*THE TASK*: This task calls for printing every entry exactly.

*** DATA EXCERPTS ***

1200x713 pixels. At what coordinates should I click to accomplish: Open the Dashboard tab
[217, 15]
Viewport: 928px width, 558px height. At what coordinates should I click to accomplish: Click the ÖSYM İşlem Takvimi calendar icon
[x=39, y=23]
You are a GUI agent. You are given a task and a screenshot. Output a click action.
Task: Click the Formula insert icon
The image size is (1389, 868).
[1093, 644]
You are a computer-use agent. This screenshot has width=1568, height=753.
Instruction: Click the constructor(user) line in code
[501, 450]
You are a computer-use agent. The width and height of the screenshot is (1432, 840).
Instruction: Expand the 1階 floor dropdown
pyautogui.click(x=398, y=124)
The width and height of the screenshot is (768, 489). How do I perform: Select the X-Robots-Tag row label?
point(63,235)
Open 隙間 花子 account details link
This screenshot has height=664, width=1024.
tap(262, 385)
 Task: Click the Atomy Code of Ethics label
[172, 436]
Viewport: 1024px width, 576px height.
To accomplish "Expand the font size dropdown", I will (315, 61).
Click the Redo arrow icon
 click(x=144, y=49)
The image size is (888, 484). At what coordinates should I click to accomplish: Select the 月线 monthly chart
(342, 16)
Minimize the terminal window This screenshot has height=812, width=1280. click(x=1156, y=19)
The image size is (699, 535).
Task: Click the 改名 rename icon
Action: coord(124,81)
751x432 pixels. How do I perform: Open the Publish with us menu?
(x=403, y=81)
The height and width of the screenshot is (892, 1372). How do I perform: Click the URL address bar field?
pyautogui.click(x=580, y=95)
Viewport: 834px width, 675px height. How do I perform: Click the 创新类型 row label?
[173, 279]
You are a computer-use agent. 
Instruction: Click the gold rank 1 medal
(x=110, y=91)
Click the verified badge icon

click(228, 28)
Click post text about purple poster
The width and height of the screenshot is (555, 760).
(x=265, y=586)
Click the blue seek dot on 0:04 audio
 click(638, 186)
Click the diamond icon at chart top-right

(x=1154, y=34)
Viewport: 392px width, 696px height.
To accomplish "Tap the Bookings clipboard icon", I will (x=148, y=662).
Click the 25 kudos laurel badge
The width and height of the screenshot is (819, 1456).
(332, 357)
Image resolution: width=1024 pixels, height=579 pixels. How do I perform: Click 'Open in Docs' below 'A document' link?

*** End of DATA EXCERPTS ***

*RESULT*:
1200x713 pixels. At what coordinates should I click to accomplish: Open the Dashboard tab
[217, 15]
Viewport: 928px width, 558px height. At what coordinates should I click to accomplish: Click the ÖSYM İşlem Takvimi calendar icon
[x=39, y=23]
You are a GUI agent. You are given a task and a screenshot. Output a click action.
Task: Click the Formula insert icon
The image size is (1389, 868).
[1093, 644]
You are a computer-use agent. This screenshot has width=1568, height=753.
Instruction: Click the constructor(user) line in code
[501, 450]
You are a computer-use agent. The width and height of the screenshot is (1432, 840).
Instruction: Expand the 1階 floor dropdown
pyautogui.click(x=398, y=124)
The width and height of the screenshot is (768, 489). How do I perform: Select the X-Robots-Tag row label?
point(63,235)
Open 隙間 花子 account details link
This screenshot has height=664, width=1024.
tap(262, 385)
 Task: Click the Atomy Code of Ethics label
[172, 436]
Viewport: 1024px width, 576px height.
To accomplish "Expand the font size dropdown", I will (315, 61).
Click the Redo arrow icon
 click(x=144, y=49)
The image size is (888, 484). At what coordinates should I click to accomplish: Select the 月线 monthly chart
(342, 16)
Minimize the terminal window This screenshot has height=812, width=1280. click(x=1156, y=19)
The image size is (699, 535).
Task: Click the 改名 rename icon
Action: coord(124,81)
751x432 pixels. How do I perform: Open the Publish with us menu?
(x=403, y=81)
The height and width of the screenshot is (892, 1372). How do I perform: Click the URL address bar field?
pyautogui.click(x=580, y=95)
Viewport: 834px width, 675px height. How do I perform: Click the 创新类型 row label?
[173, 279]
You are a computer-use agent. 
Instruction: Click the gold rank 1 medal
(x=110, y=91)
Click the verified badge icon

click(228, 28)
Click post text about purple poster
The width and height of the screenshot is (555, 760).
(x=265, y=586)
Click the blue seek dot on 0:04 audio
 click(638, 186)
Click the diamond icon at chart top-right

(x=1154, y=34)
Viewport: 392px width, 696px height.
To accomplish "Tap the Bookings clipboard icon", I will (x=148, y=662).
Click the 25 kudos laurel badge
The width and height of the screenshot is (819, 1456).
(332, 357)
Image resolution: width=1024 pixels, height=579 pixels. How do I perform: Click 'Open in Docs' below 'A document' link?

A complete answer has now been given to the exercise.